# Given request:
Pick out each line of the material below that contains the word "height", and copy those lines. Treat uppercase and lowercase as different.
------------------------
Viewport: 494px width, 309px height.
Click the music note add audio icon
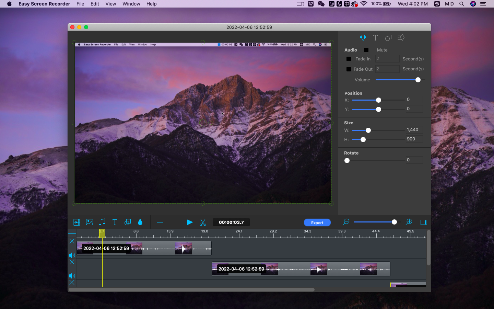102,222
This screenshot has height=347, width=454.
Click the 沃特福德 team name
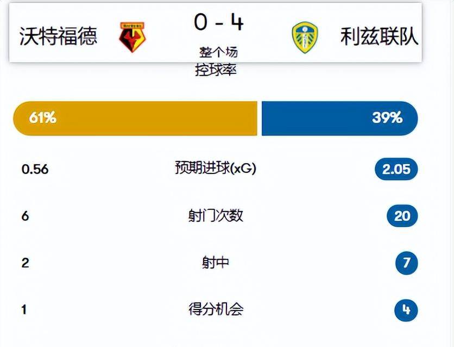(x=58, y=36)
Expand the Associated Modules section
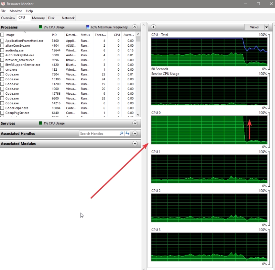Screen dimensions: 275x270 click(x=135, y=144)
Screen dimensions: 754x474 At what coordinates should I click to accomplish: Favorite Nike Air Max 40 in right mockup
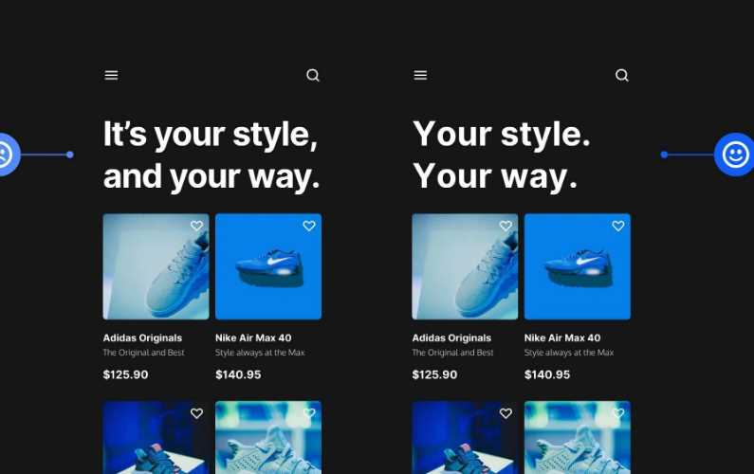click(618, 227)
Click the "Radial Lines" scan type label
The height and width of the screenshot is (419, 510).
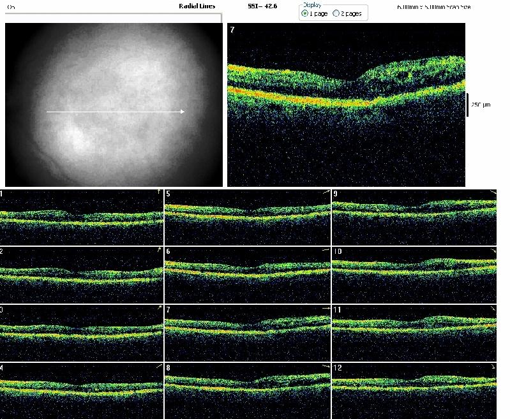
------------------------
# Completed task:
Viewport: 494px width, 309px height.
This screenshot has height=347, width=454.
The height and width of the screenshot is (419, 510).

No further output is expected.